Public buildings form the landmarks of most towns and cities. Until the late 20th century, they were often the largest and grandest buildings, intended to be imposing in order to express the authority of church, state and local government. Each was designed for a particular purpose or combination of uses; for example the town hall, for ceremonial and government functions, was often combined with council offices where those functions were administered.

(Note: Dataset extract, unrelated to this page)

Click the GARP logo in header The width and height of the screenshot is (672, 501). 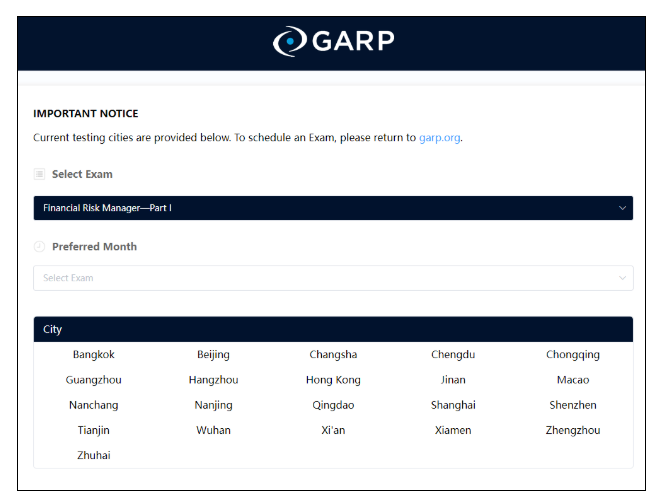[333, 41]
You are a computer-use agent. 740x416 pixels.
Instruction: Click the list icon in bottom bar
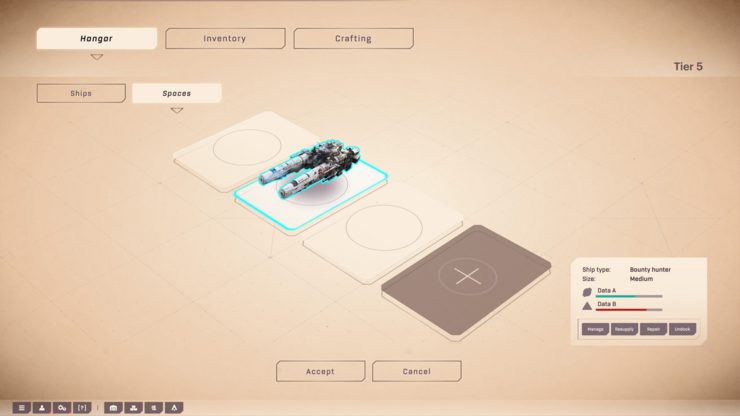(x=153, y=408)
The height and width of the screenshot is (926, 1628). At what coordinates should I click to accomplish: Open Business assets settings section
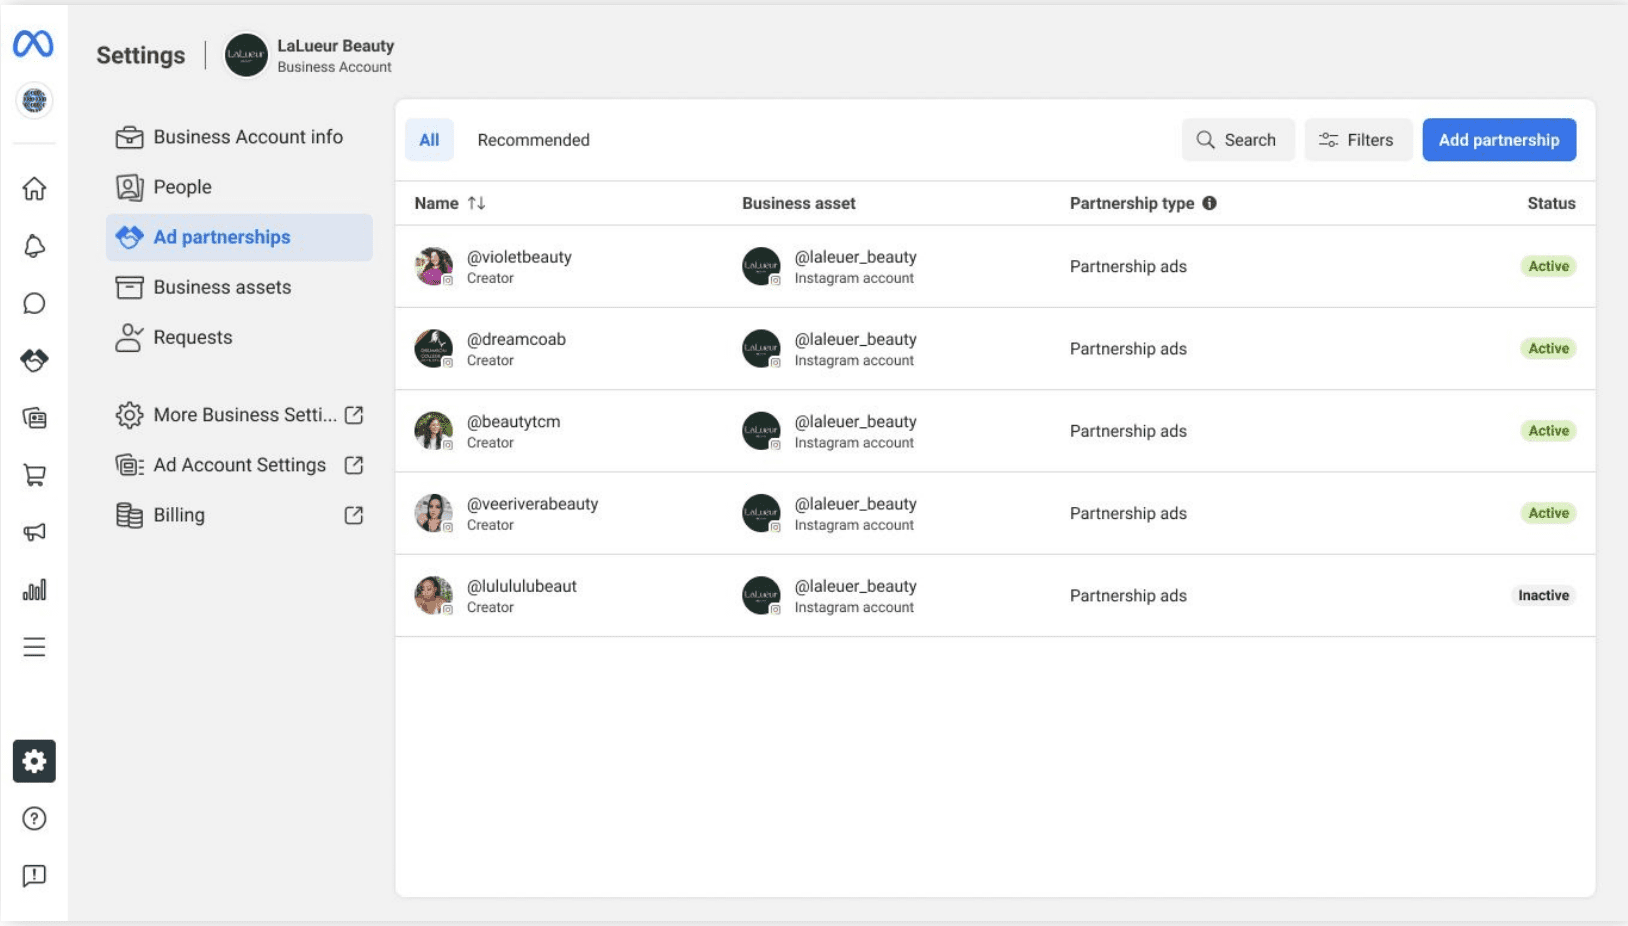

Before the late 17th century public buildings were built in local styles and with local materials and so shared the characteristics of other buildings in the area. Sometimes older buildings were adapted for new uses, a practice which continues today in small towns such as Ledbury. Greater central control of local activities made accommodation and style more standard. By the 19th century towns and cities invested large amounts of money and local pride in town halls, covered markets, libraries and museums, paying for eye-catching features such as towers and elaborate decoration, including coats of arms and symbols of local trades and industries.

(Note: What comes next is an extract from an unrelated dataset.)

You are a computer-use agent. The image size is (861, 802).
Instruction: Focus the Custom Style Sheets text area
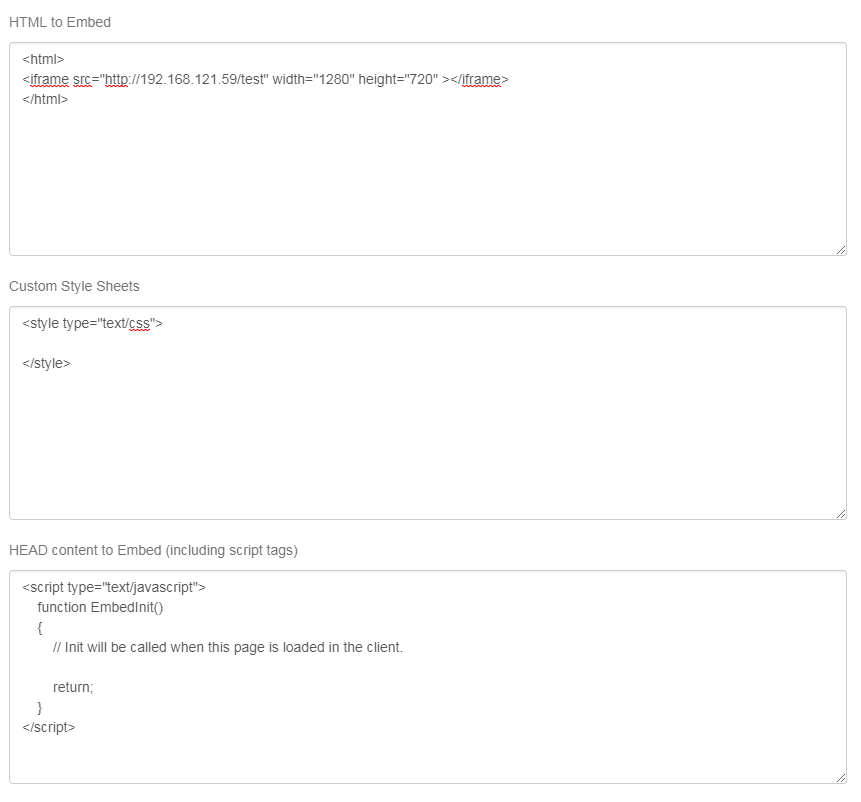(x=428, y=440)
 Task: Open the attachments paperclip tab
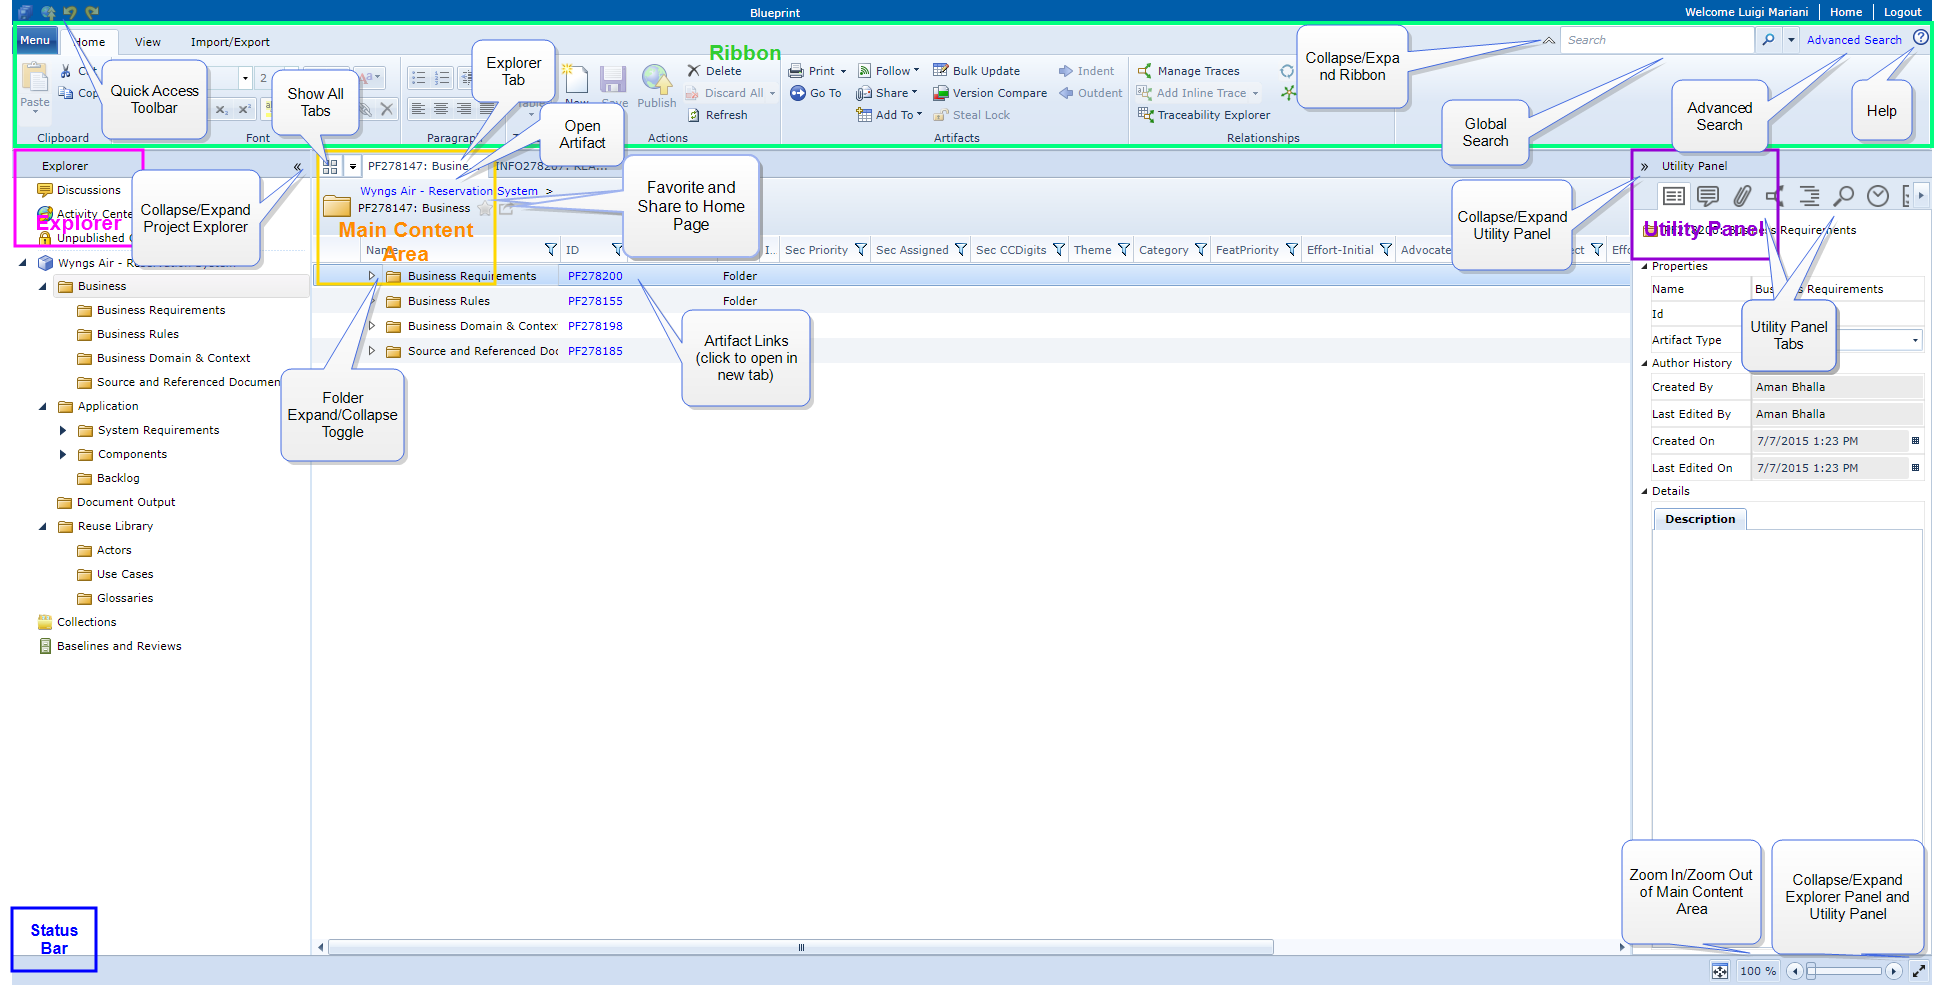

In small towns public buildings often combined more than one function. Many had a meeting room, often used for collecting tolls or by ruling guild or town council, above an open market space, as can be seen at Newent in Gloucestershire and in the Oxfordshire towns of Burford and Henley. Individual craft guilds had meeting places which followed the pattern of domestic halls, with a high end for the ruling elite. Religious and charitable institutions and individual benefactors were responsible for almshouses, hospitals, schools and cultural institutes, which consequently expressed personal tastes and requirements.
County towns had been important for the administration of national justice since the Conquest. Their castles were eventually replaced or supplemented by purpose-built assize courts and gaols, and many handsome examples survive from the 18th and early 19th centuries. As a more complex system of national and local government, welfare and education developed, types of public building became more distinct and incorporated new ideas about how they should be designed. From the late 18th century prisons, hospitals and schools were influenced by theories about how best to control and improve moral character as well as physical conditions, and many were moved from traditional sites in town centres to the periphery. Twentieth-century public buildings are often designed to be informal, accessible and flexible while creating a striking presence in neighbourhood and town centre.
Other types of building used by the public – railway stations, banks, and hotels – were provided by commercial companies, who attracted and reassured customers by their substantial and well-designed premises. They too were planned to suit the function they housed, whether it be ballrooms, bedrooms and service quarters in a hotel, or counters, offices and the manager’s living accommodation in a bank.